* **Passage provided**:
-- BEGIN --

Category Archives: 5208Bianca

5208 Bianca Sweater

I’m proceeding on my goal of refitting my Loes Hinse patterns for my present size.  To my delight I’ve discovered that 5104 Venetian Vest does not need to be refit.  Also  5213 the V neck Tunic was fit Nov 2014 and is good to go.  I decided to work on 5208 Bianca’s Sweater

mostly because I wanted to compare it with 5203 the Cowl Top just finished Nov 29th.  As expected the big difference is that the sides are perfectly straight on Bianca’s Sweater and View B of the Cowl Top.   I traced the same size X-large.  While I don’t like being an X-Large, I do like the fact that Loes sizing has been consistent between patterns.  I measured across the hip of the pattern and realized it would be a close fit with only 1.5″ ease.  Being as the recommended fabrics are knits, I think I’m OK.  I did my usual NSA.  No matter how much padding I add or how it spreads, my shoulder are still narrow and the 1″ NSA  is still needed.  I didn’t feel the need to move shaping up or down because with straight sides there is no shaping and I skipped the 1″ BWL I normally do.

My fabric is again a Walmart purchase from EONs ago i.e. 20 years plus or minus.  I didn’t do a burn test either.  This is likely cotton.  It is a faded purple color that’s not quite purple, not quite blue, not quite periwinkle.  Just an odd color. Possibly one-time trendy color that was out of fashion quicker that it was in.   It does have an interesting texture up close. Take a step back and the fabric is just plain.

I think LH5208 must be Loes attempt at delivering a T-shirt like pattern to customers. I say like because it  fits much better  across the shoulders but like a commercial T lacks any flattering body fitting. I’m unlikely to use this pattern often because I prefer the enhanced fitting of PP104. Having gone to the trouble of tracing the pattern I want to use it even if I’m only going to use once.

-- END --

* **Aim 1**: In the Bianca Sweater post, change each "Cowl Top" to "Funnel Neck Top" and give the part between "mostly because I" and "I normally do.", inclusive.
* **Aim 2**: Continue the Bianca Sweater post, starting after its final sentence.

* **Record list**:
-- BEGIN --

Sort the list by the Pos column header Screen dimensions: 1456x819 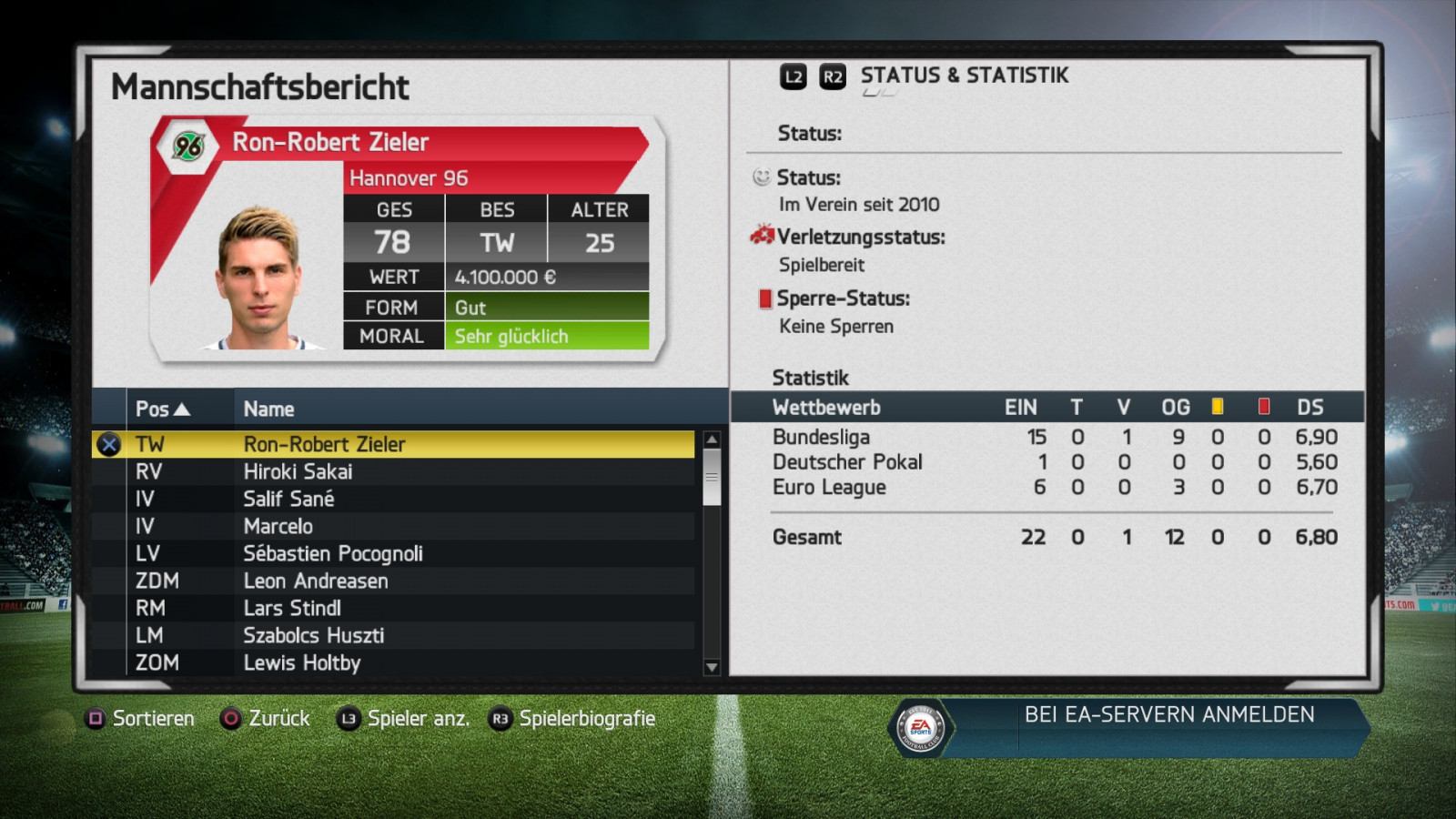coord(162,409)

-- END --
-- BEGIN --

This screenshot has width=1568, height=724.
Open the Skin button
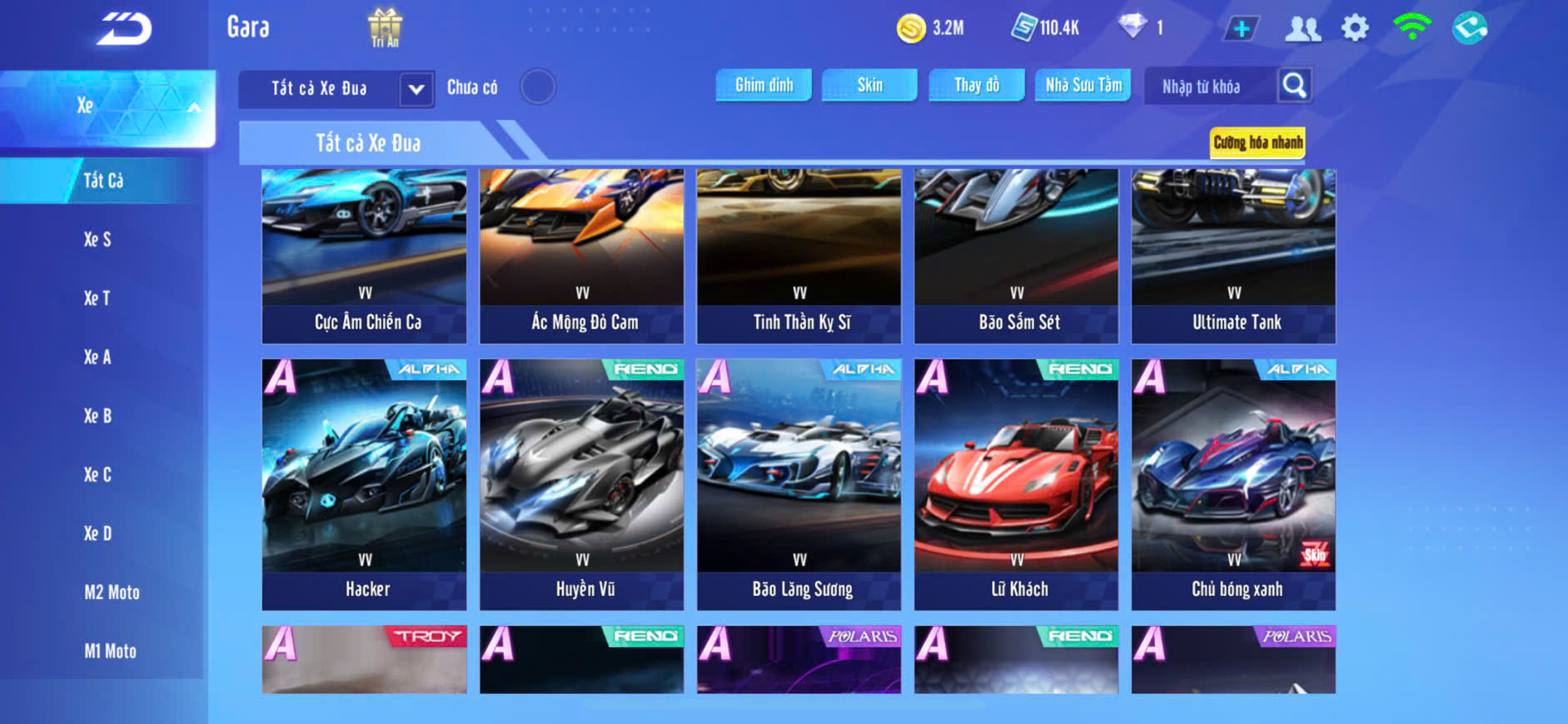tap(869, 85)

-- END --

* **Right answer 1**:
mostly because I wanted to compare it with 5203 the Funnel Neck Top just finished Nov 29th.  As expected the big difference is that the sides are perfectly straight on Bianca’s Sweater and View B of the Funnel Neck Top.   I traced the same size X-large.  While I don’t like being an X-Large, I do like the fact that Loes sizing has been consistent between patterns.  I measured across the hip of the pattern and realized it would be a close fit with only 1.5″ ease.  Being as the recommended fabrics are knits, I think I’m OK.  I did my usual NSA.  No matter how much padding I add or how it spreads, my shoulder are still narrow and the 1″ NSA  is still needed.  I didn’t feel the need to move shaping up or down because with straight sides there is no shaping and I skipped the 1″ BWL I normally do.

* **Right answer 2**:
I also wanted to do more than make just a plain T-shirt, even if that was Loes intention for the pattern.   I decided upon scooping the neck about 2″ deeper and adding an embellishment to the front which would consist of horizontal strips of self-fabric appliqued with an interesting elastic I picked up from Walmart last fall.

This elastic is brightly colored with a metallic like surface.  It was in the crafts aisle for making bracelets and head bands.  I never let  a ‘suggested use’ stop me.  I determined it was elastic and washable.  I bought two cards with 8 different color ways. The only downer is the limited quantity of each color. Maybe 3 yards per.  I pulled out my cards and compared with fabric; choosing a turquoise and purple I thought looked nice.  Next I chalked a vertical line down the center of the front. I played with horizontal lines of various lengths and decided upon an arrangement of 4.  I also played with the width of the base strips. I tried 2″, 1.5″ and finally settled upon 1.25″.  I attached the multiple cording foot to my Ruby and using a decorative stitch, attached cording and strip at the same time to the front.  This was easier said than done.  I had used 1/4″ wide strips of SAS to secure the strips in place.  My 3″ test went swimmingly, but my long strips tended to force the strips (even fused) forward and to one side.  I was constantly stopping, lifting the presser foot and adjusting the fabric.  I got all 4 done, but the stitching is not perfectly straight.

I swear that I brush my hair diligently every day. It was just cut about 3 weeks ago. Why does it look like this?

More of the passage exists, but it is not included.